INSTRUCTIONS FOR THE TASK
Could you print the rows below, everything from the line containing "903x628 pixels." down to the line containing "tap(54, 31)", both ends included, without the pictures?

---------- MATERIAL FOR THIS EXERCISE ----------

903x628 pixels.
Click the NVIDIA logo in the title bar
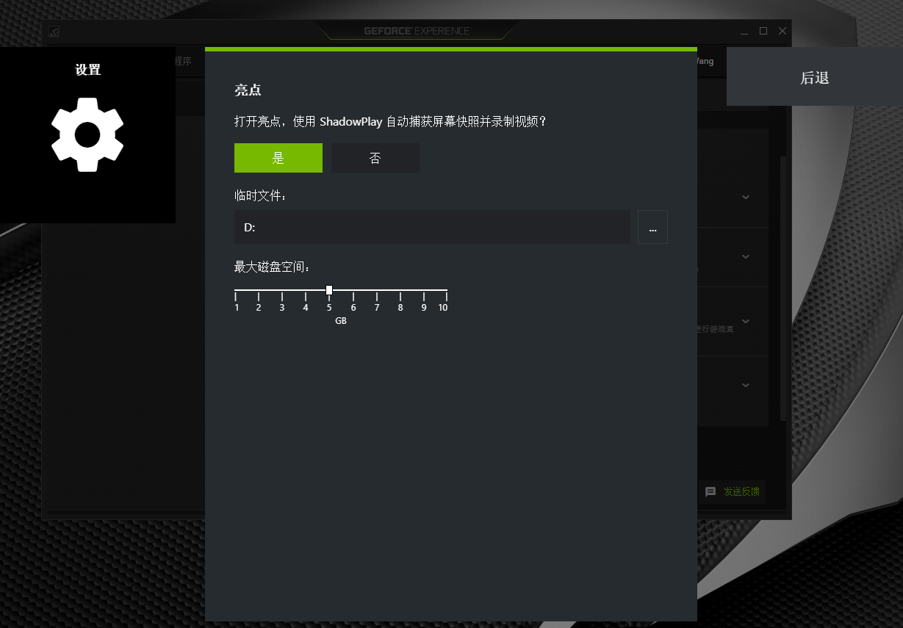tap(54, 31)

----------
---------- MATERIAL FOR THIS EXERCISE ----------

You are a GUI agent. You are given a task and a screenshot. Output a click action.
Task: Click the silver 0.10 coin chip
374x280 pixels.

----------

WRITTEN REPLY
903x628 pixels.
Click the NVIDIA logo in the title bar
tap(54, 31)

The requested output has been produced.